U.S. EPA just announced core principles that outline the President’s goals for Congressional reform of the Toxic Substances Control Act (TSCA):
- Chemicals should be reviewed against risk-based safety standards based on sound science and protective of human health and the environment;
- Manufacturers should provide EPA with the necessary information to conclude that new and existing chemicals are safe and do not endanger public health or the environment;
- EPA should have clear authority to take risk management actions when chemicals do not meet the safety standard, with flexibility to take into account sensitive subpopulations, costs, social benefits, equity and other relevant considerations;
- Manufacturers and EPA should assess and act on priority chemicals, both existing and new, in a timely manner;
- Green Chemistry should be encouraged and provisions assuring Transparency and Public Access to Information should be strengthened; and
- EPA should be given a sustained source of funding for implementation.

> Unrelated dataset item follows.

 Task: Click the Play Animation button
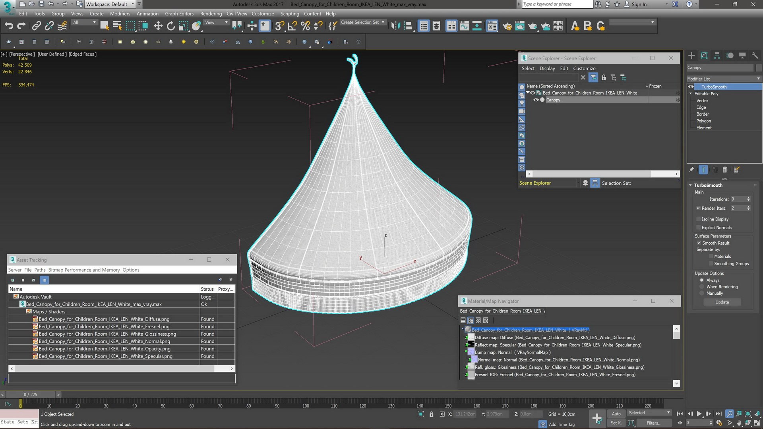(x=699, y=414)
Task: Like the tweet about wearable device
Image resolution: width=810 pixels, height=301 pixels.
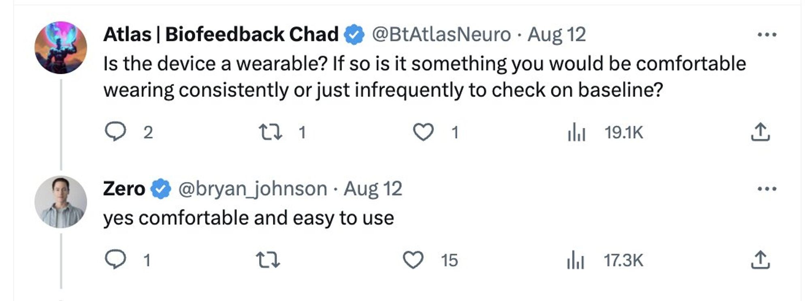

These are certainly very broad principles. However, the tone of these principles and the comments supporting same signal that the President supports revisions to TSCA that will make it look more like REACH than like an updated version of TSCA. One of the more detailed goals specifically calls for stricter requirements before information can be deemed confidential, an inability to treat data “relevant to health and safety” as confidential, and an increased ability for the EPA to share such information with other governments. The actual draft legislation is currently expected to be introduced next month.